## EXERCISE AIM
Would you retype exactly the lines below, starting with the one that has "Viewport: 428px width, 305px" and going on through the one that has "Open the Dashboard Data Sets tab", with no pictures and nothing else?

Excerpts from a dataset:
┌──
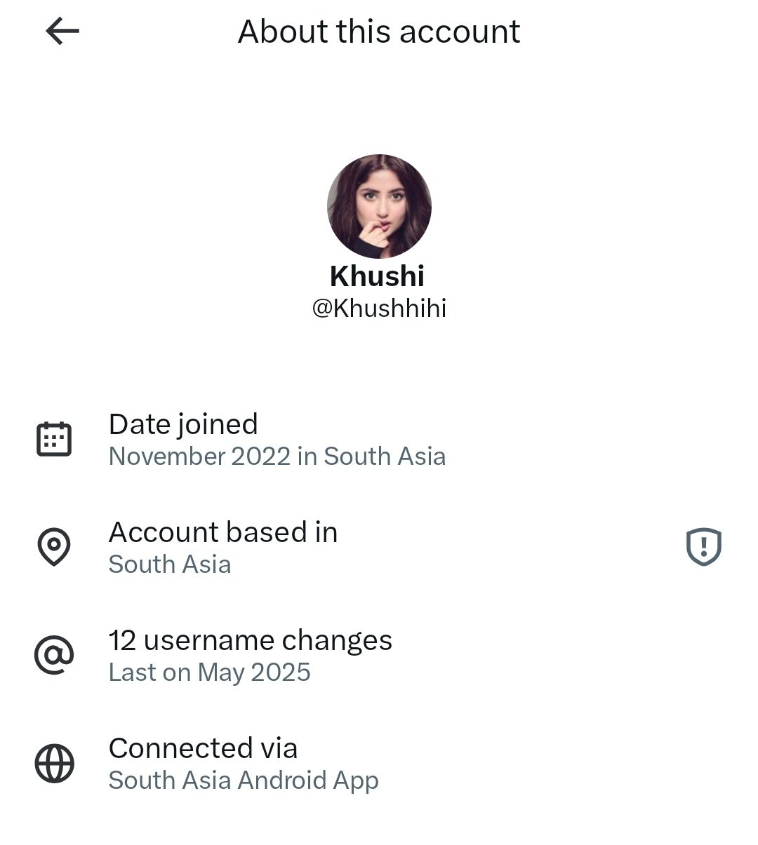Click November 2022 in South Asia text
The image size is (758, 845).
tap(277, 457)
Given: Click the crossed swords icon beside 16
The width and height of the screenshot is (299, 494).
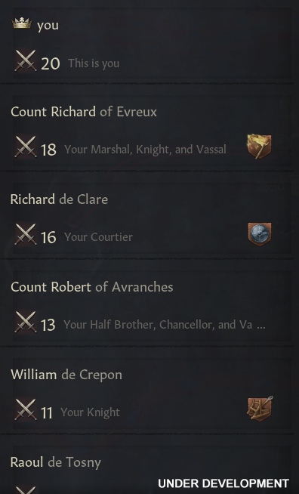Looking at the screenshot, I should click(26, 234).
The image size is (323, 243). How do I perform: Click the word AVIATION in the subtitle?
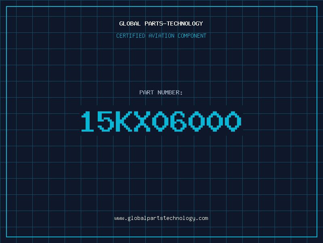tap(162, 36)
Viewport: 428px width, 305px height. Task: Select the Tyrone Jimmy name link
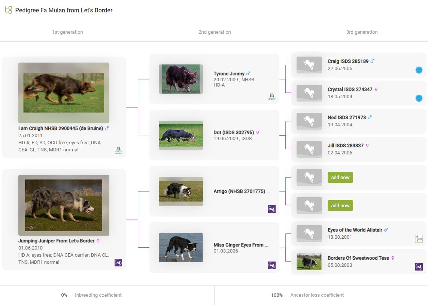click(x=229, y=74)
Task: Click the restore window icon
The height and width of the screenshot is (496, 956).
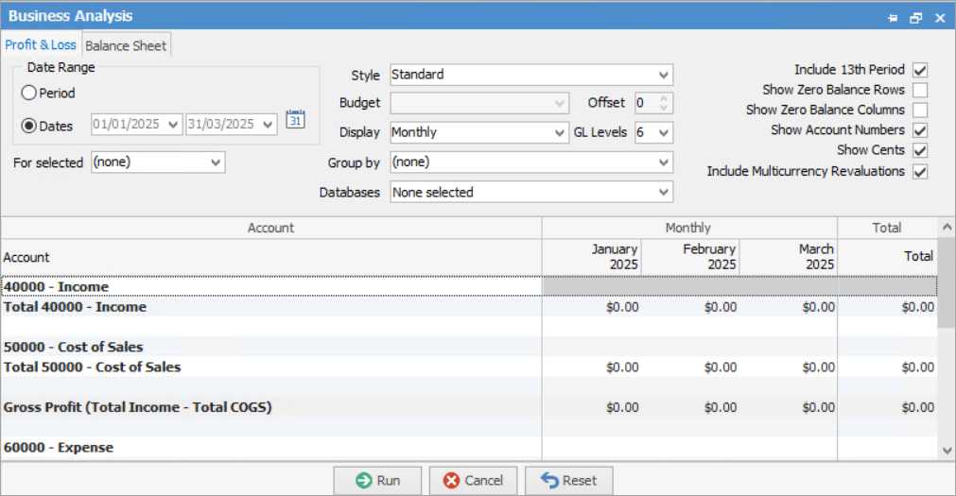Action: 915,17
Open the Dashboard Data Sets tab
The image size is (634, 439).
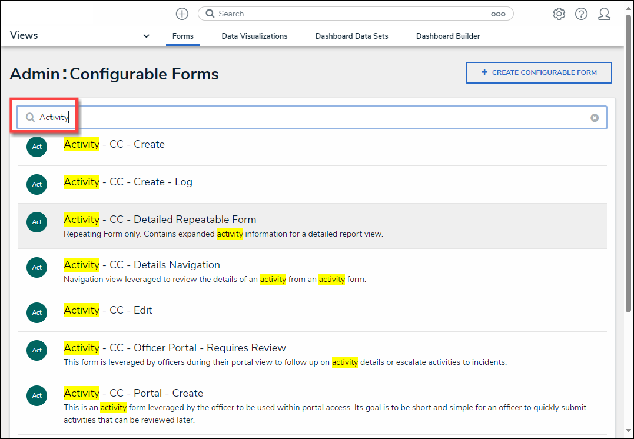click(x=351, y=36)
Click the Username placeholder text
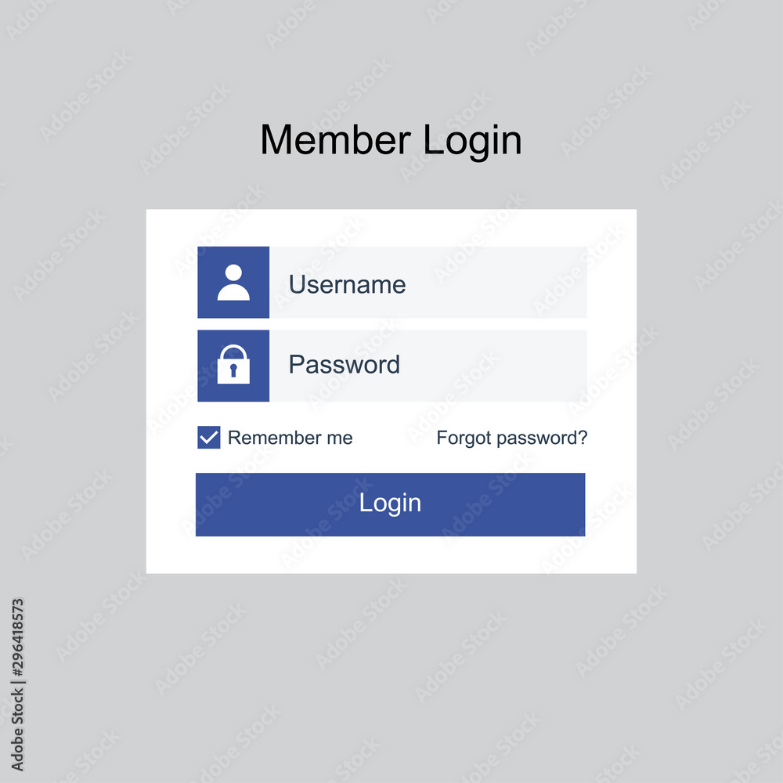The width and height of the screenshot is (783, 783). tap(347, 285)
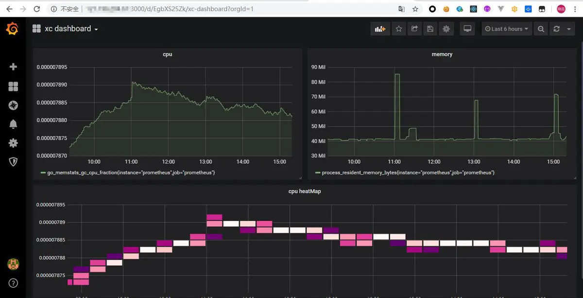Open dashboard settings gear in top toolbar
Screen dimensions: 583x298
[x=446, y=29]
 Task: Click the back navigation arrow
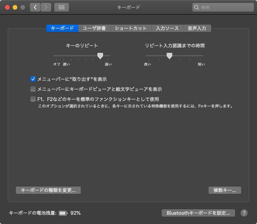coord(35,7)
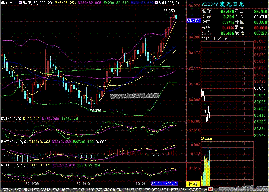Open the ANGLELI indicator tab

click(x=194, y=189)
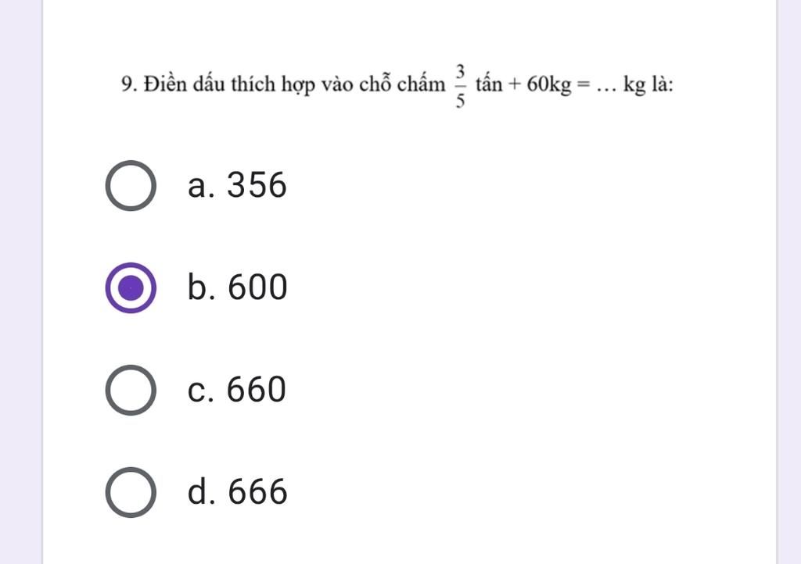Tap the option label d. 666
801x564 pixels.
pos(238,491)
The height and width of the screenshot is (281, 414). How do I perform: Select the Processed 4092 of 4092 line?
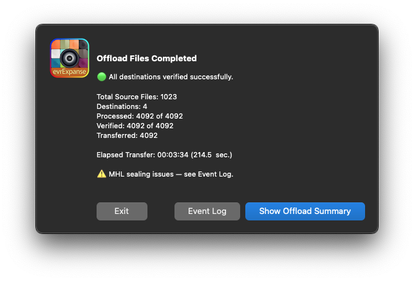pos(140,116)
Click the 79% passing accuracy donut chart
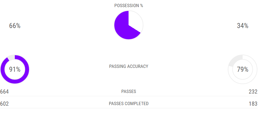This screenshot has width=266, height=116. [243, 69]

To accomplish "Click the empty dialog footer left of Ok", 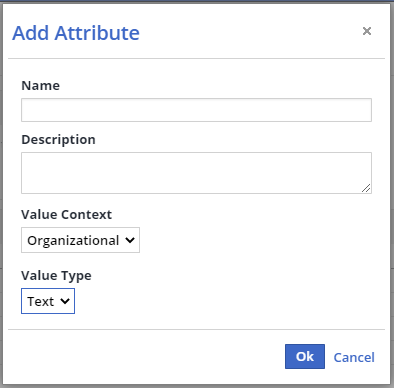I will point(143,357).
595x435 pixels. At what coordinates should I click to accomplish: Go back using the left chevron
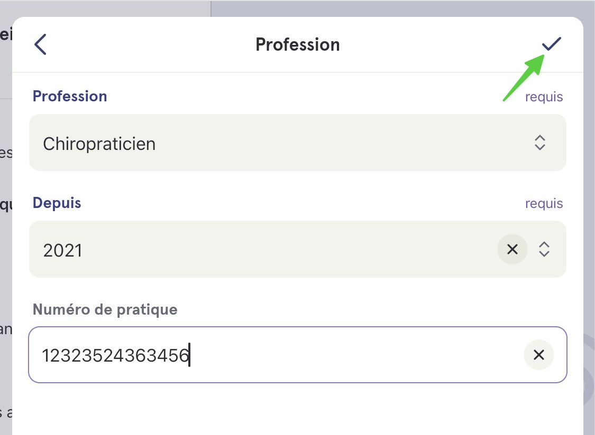(40, 44)
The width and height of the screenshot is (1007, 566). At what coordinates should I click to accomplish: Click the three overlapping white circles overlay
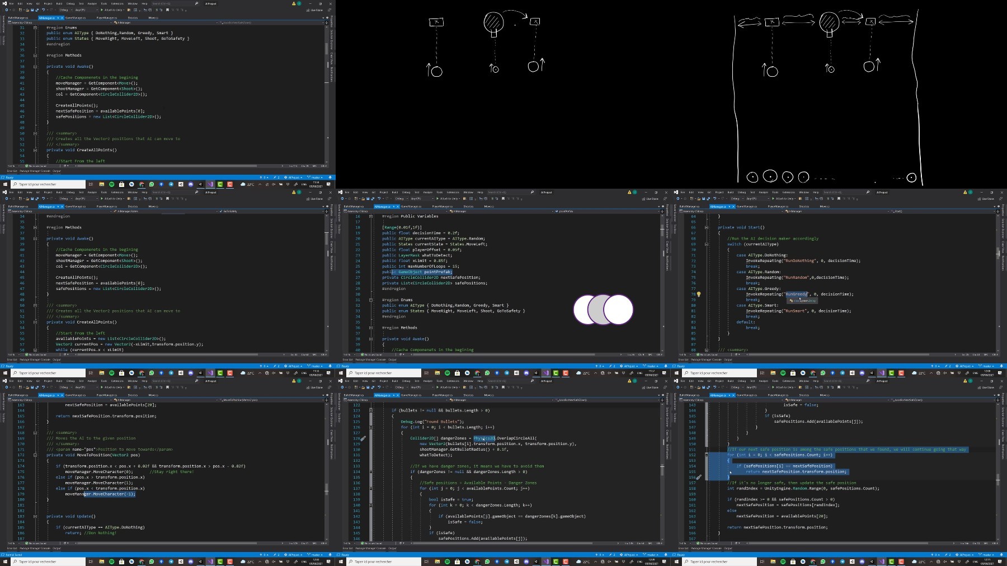coord(603,310)

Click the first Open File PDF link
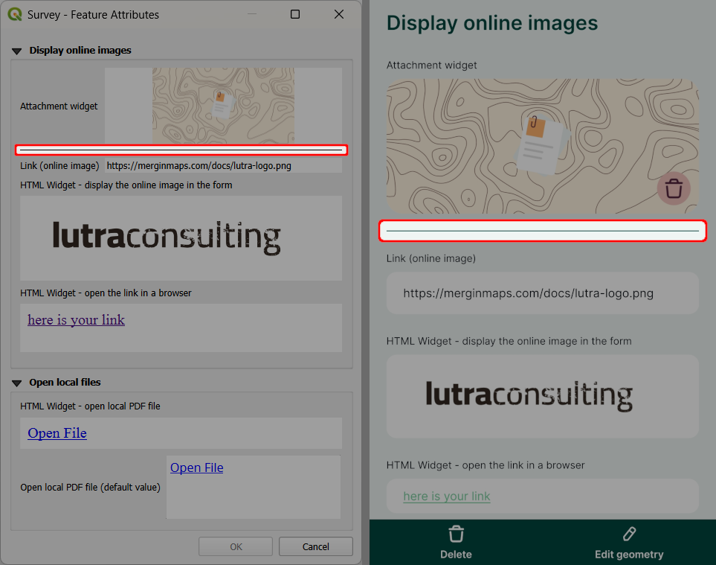(57, 432)
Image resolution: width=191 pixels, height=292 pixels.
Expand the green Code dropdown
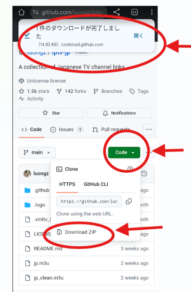tap(124, 152)
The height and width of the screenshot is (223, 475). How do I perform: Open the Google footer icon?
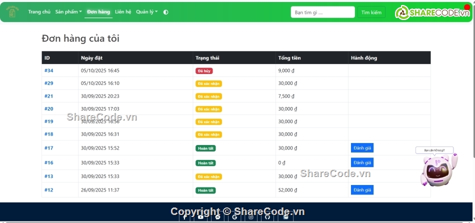pyautogui.click(x=235, y=217)
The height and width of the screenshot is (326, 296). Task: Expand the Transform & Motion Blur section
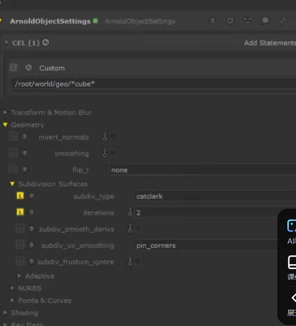[x=6, y=112]
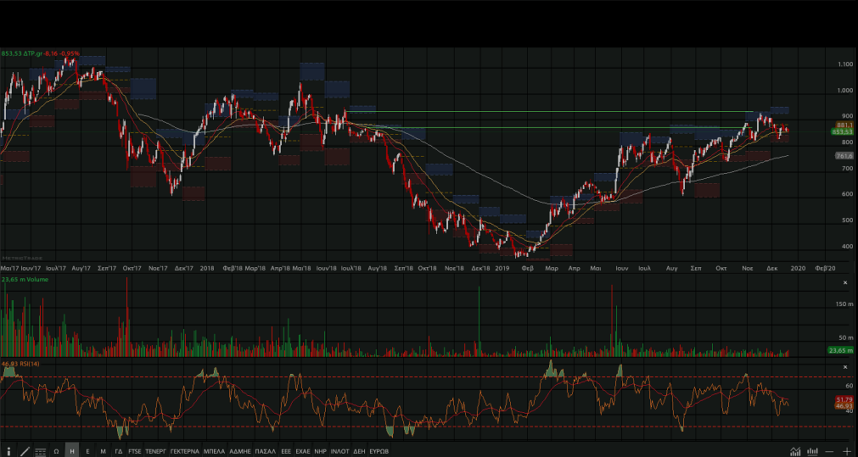Screen dimensions: 858x457
Task: Zoom out using the minus icon
Action: click(x=829, y=451)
└──
## RESPONSE TO THIS TASK
Viewport: 428px width, 305px height. Task: Select the Tyrone Jimmy name link
click(x=229, y=74)
Task: Click the restore window icon
The height and width of the screenshot is (496, 956).
Action: 915,17
Open the Dashboard Data Sets tab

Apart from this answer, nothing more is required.